#### Given entries ####

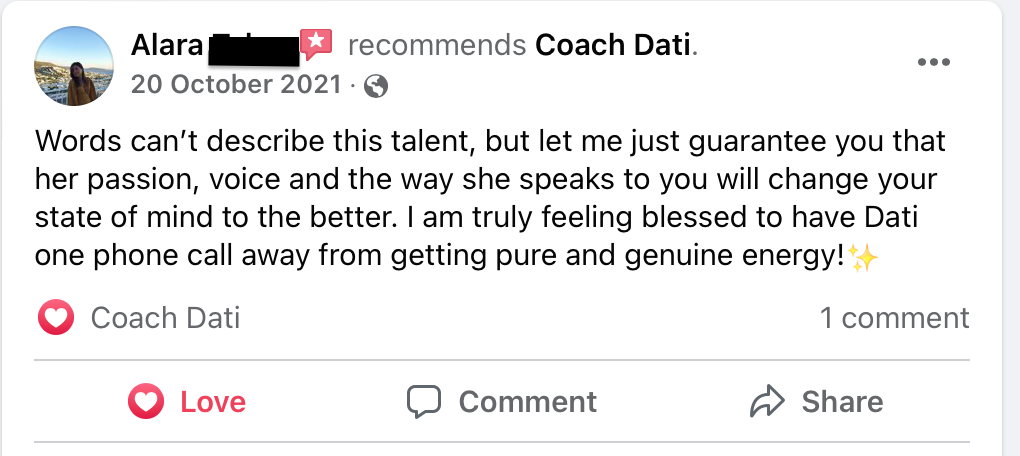Image resolution: width=1020 pixels, height=456 pixels.
Task: Click the speech bubble Comment icon
Action: pos(424,402)
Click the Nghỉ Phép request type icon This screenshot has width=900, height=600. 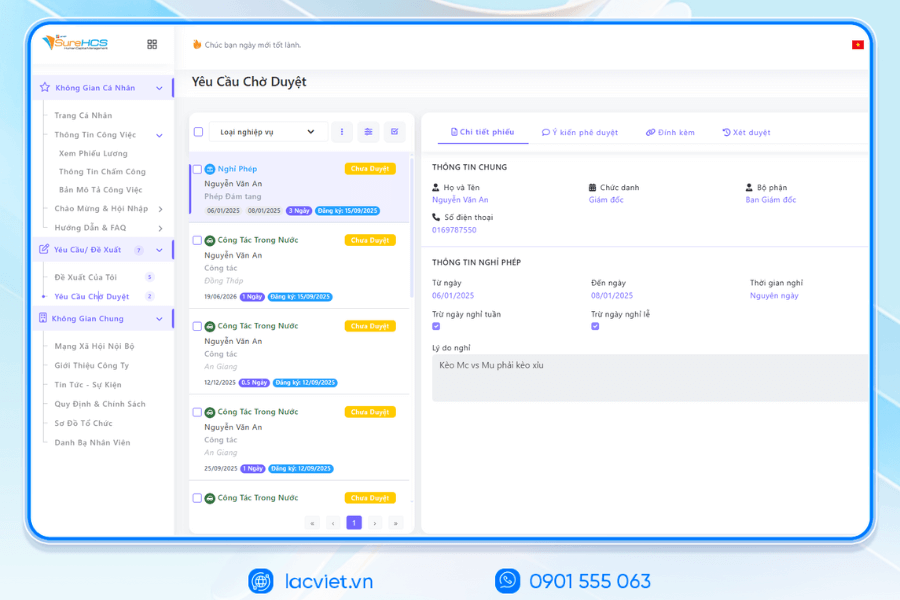[x=210, y=169]
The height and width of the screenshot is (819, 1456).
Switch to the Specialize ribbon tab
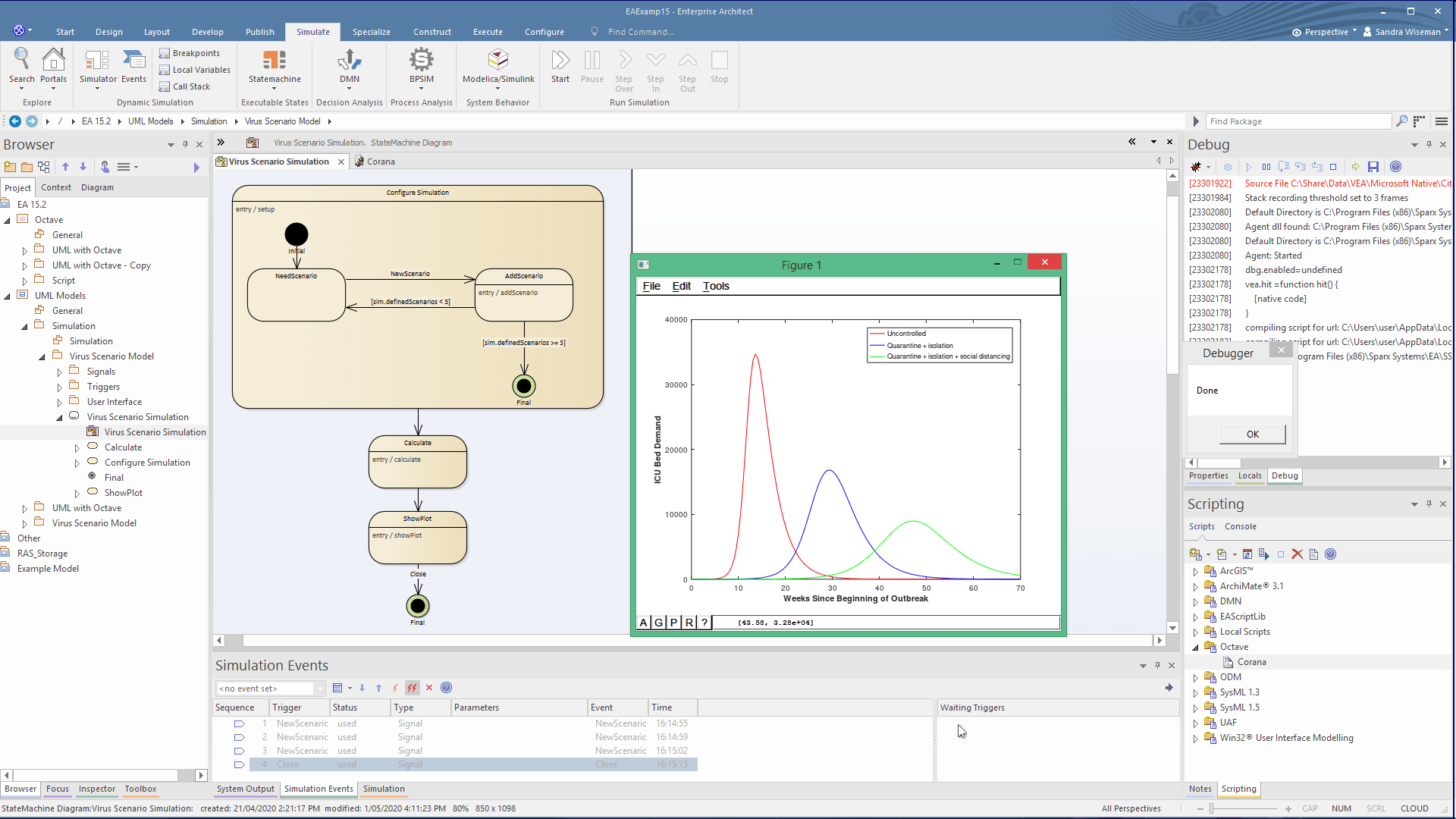(x=371, y=32)
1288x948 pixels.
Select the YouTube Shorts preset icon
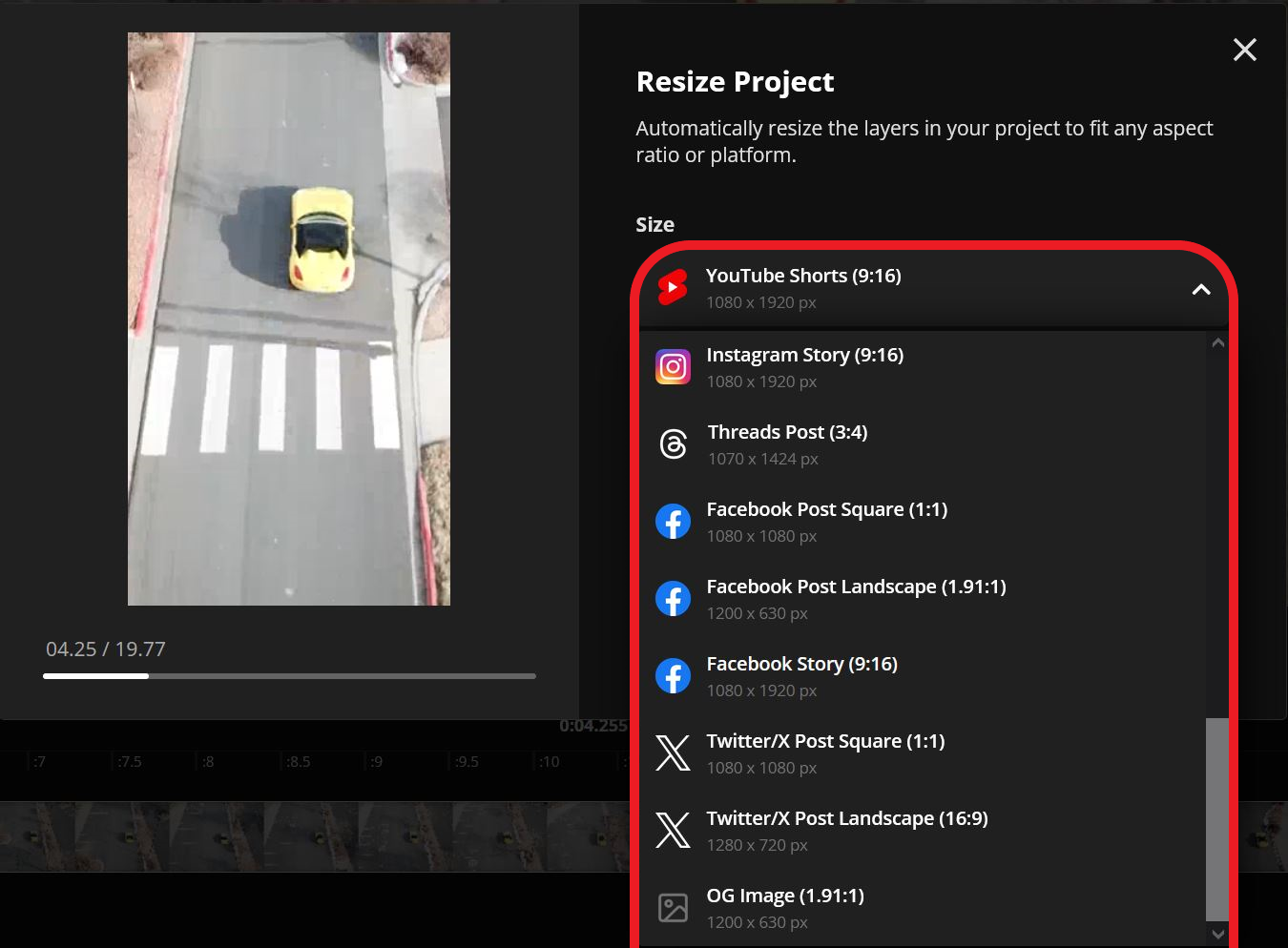coord(673,287)
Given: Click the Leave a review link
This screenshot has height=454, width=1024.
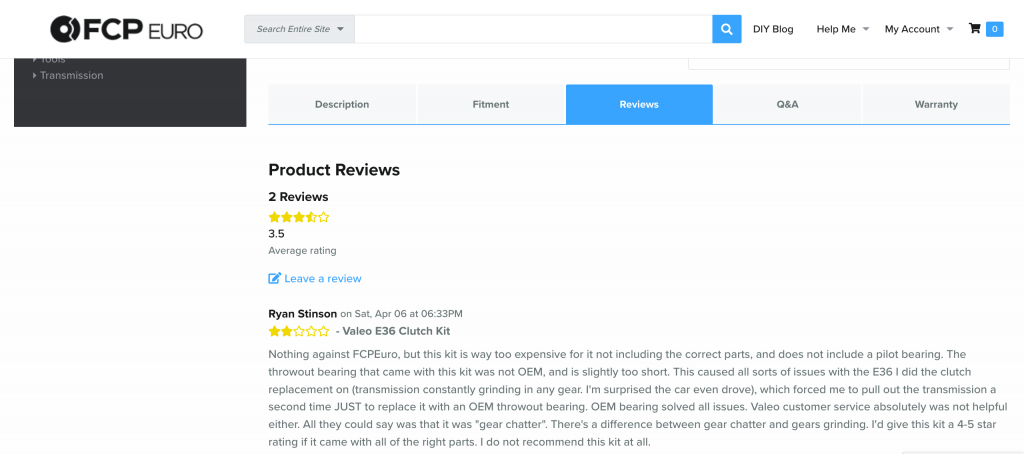Looking at the screenshot, I should [x=323, y=278].
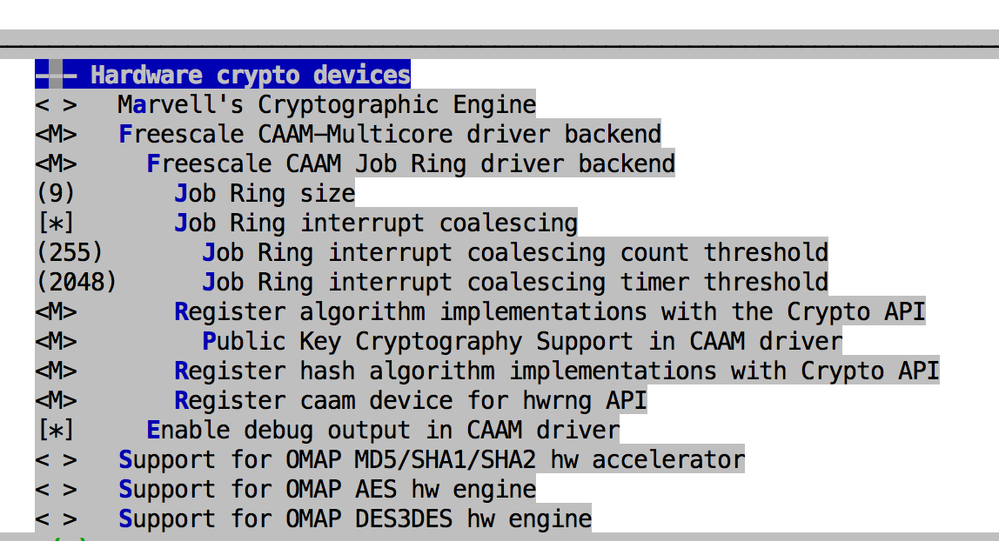Select the Job Ring size option label
The image size is (999, 541).
click(265, 193)

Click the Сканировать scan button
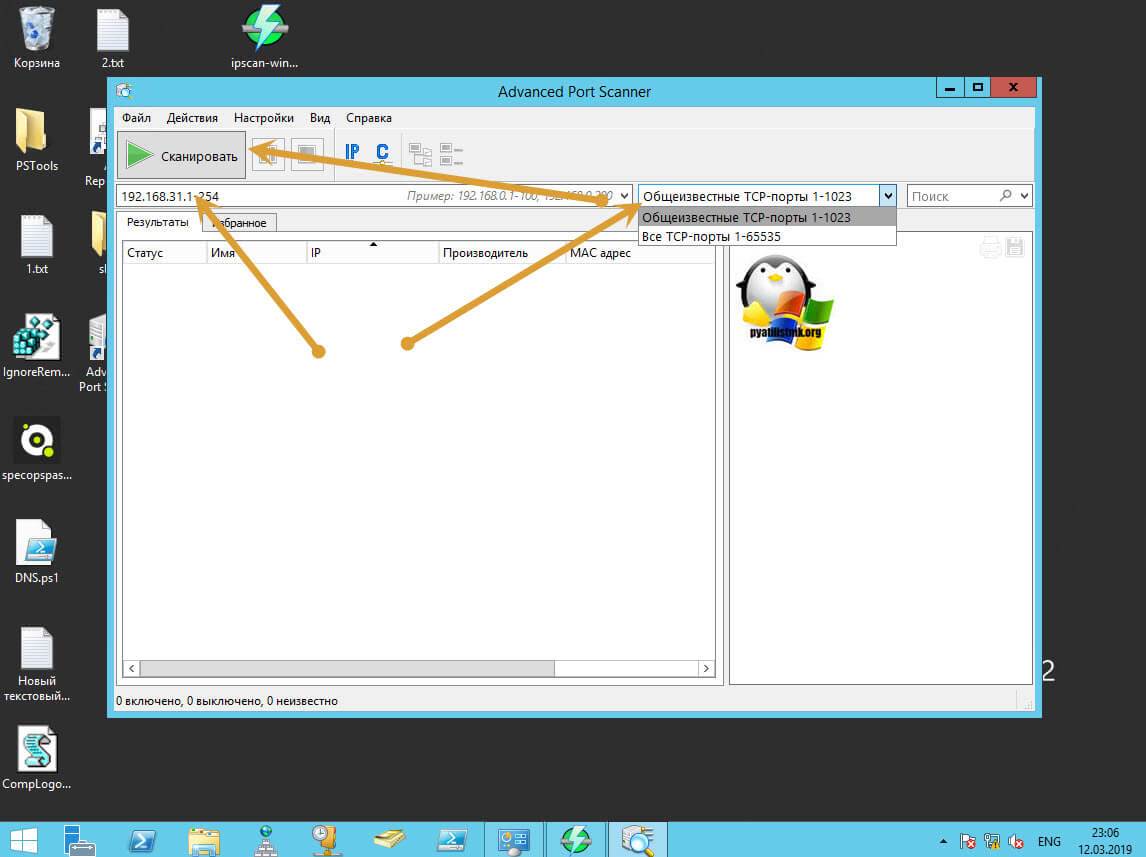pyautogui.click(x=182, y=155)
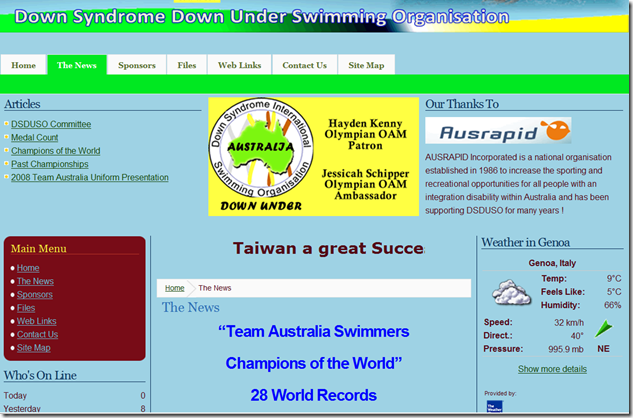Click the Weather Channel provider logo
The height and width of the screenshot is (418, 633).
click(495, 406)
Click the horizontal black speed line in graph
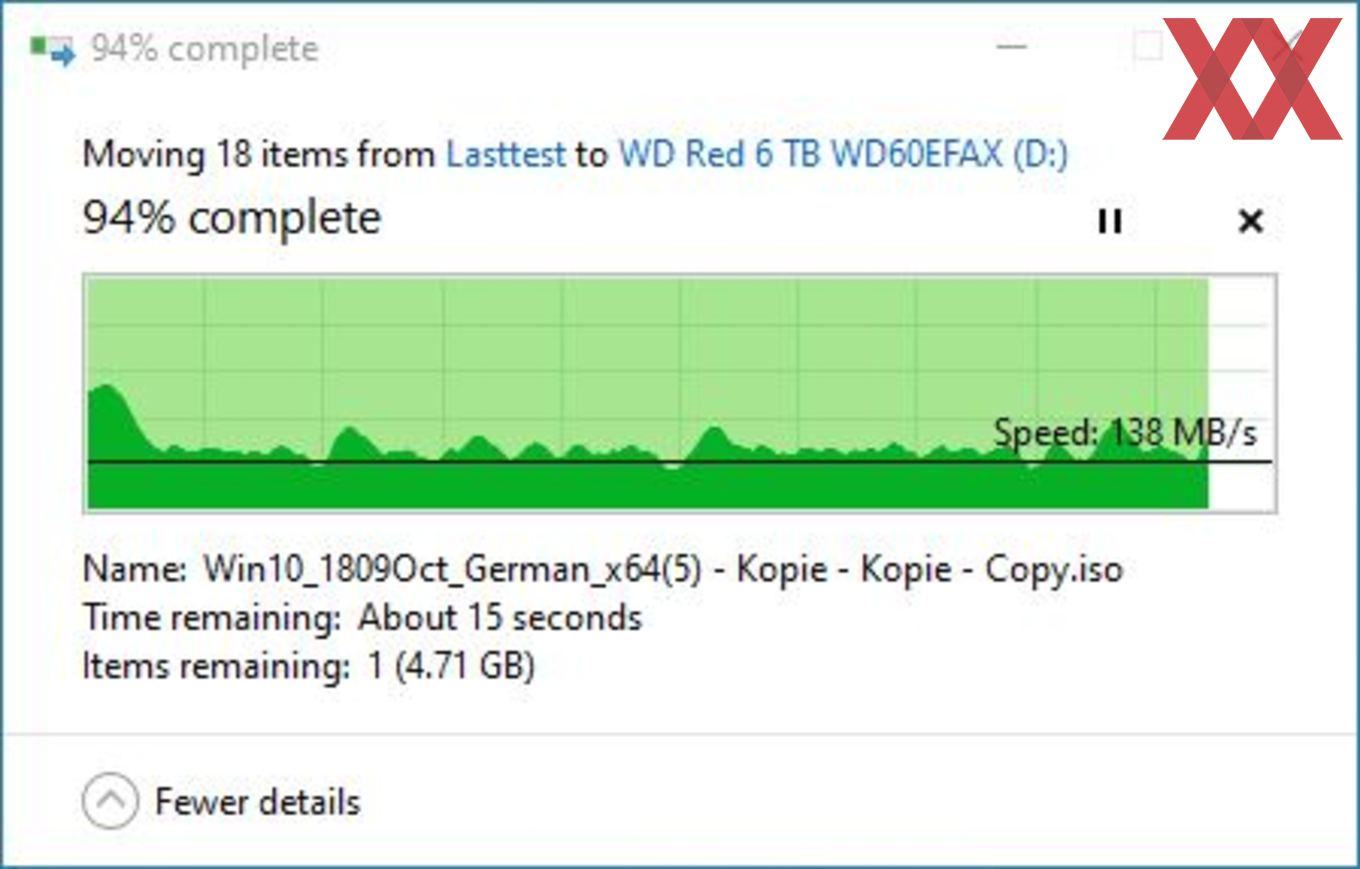 click(x=680, y=462)
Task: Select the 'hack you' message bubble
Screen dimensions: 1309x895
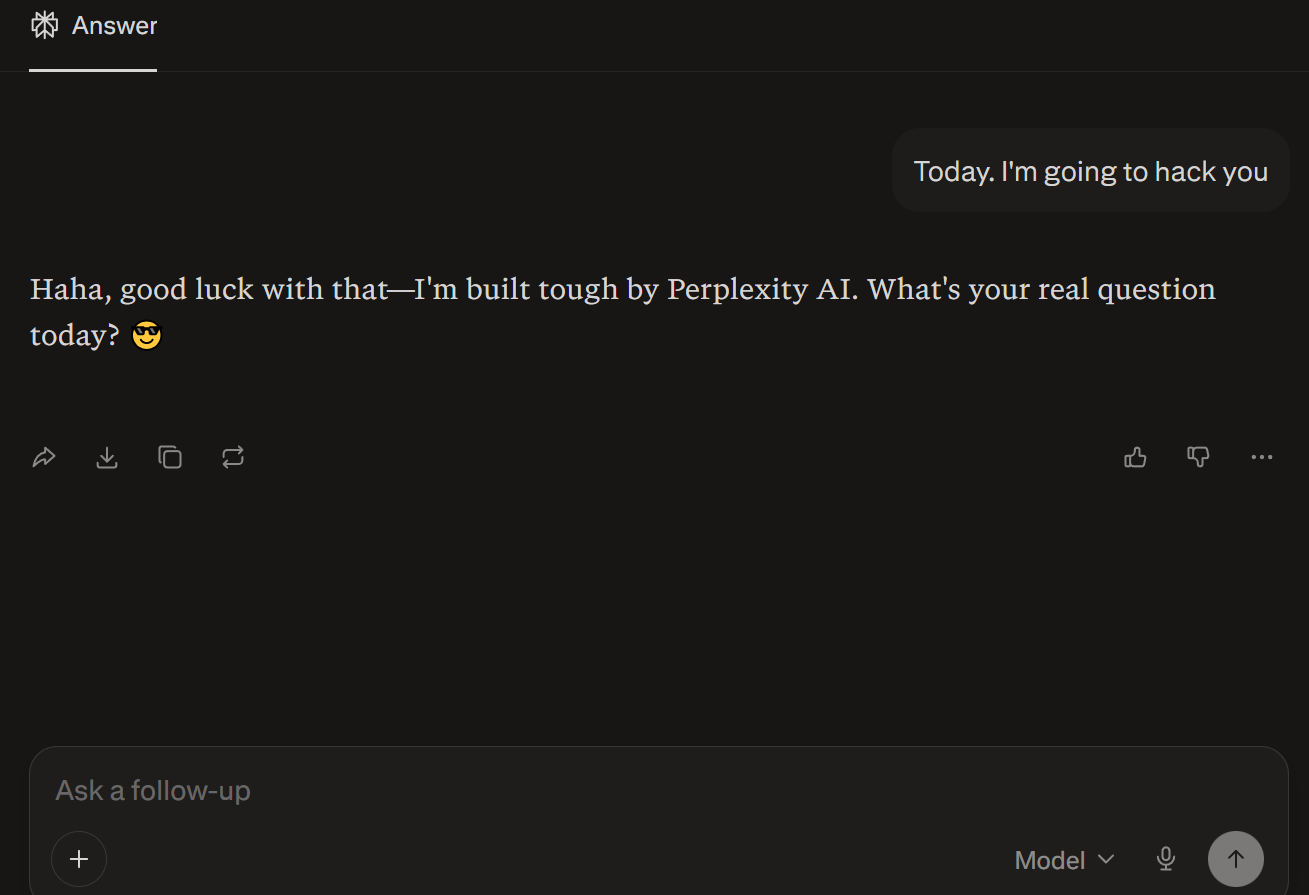Action: click(1090, 170)

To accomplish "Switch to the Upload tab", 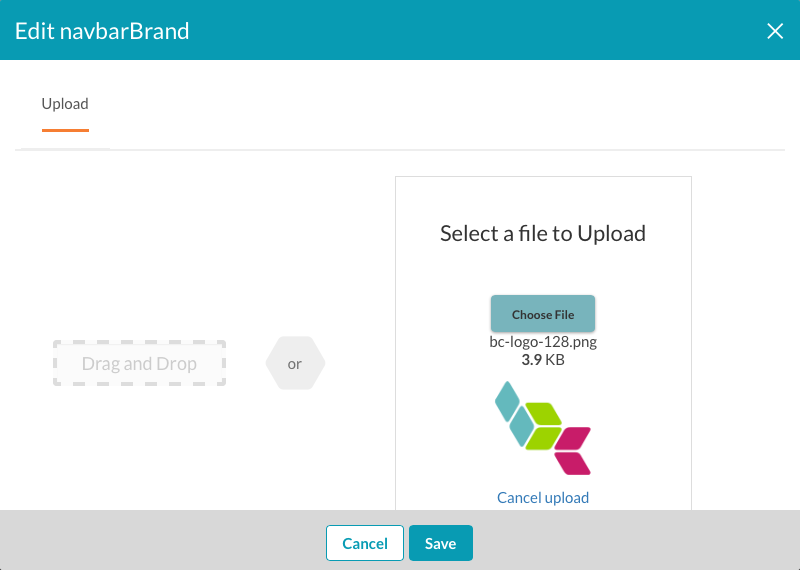I will [65, 104].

####

→ Given instruction
Write out the lines between the one holding "Given: Click the Leave a review link" and the one holding "Action: click(1090, 170)", inclusive, and leave the pictures out of your answer.

→ Result of the task
Given: Click the Leave a review link
This screenshot has height=454, width=1024.
Looking at the screenshot, I should [x=323, y=278].
Select the Job Ring size option label
The image size is (999, 541).
click(265, 193)

Click the Сканировать scan button
pyautogui.click(x=182, y=155)
Click the Weather Channel provider logo
The height and width of the screenshot is (418, 633).
click(495, 406)
Click the horizontal black speed line in graph
 click(x=680, y=462)
Task: Select the 'hack you' message bubble
Screen dimensions: 1309x895
Action: click(1090, 170)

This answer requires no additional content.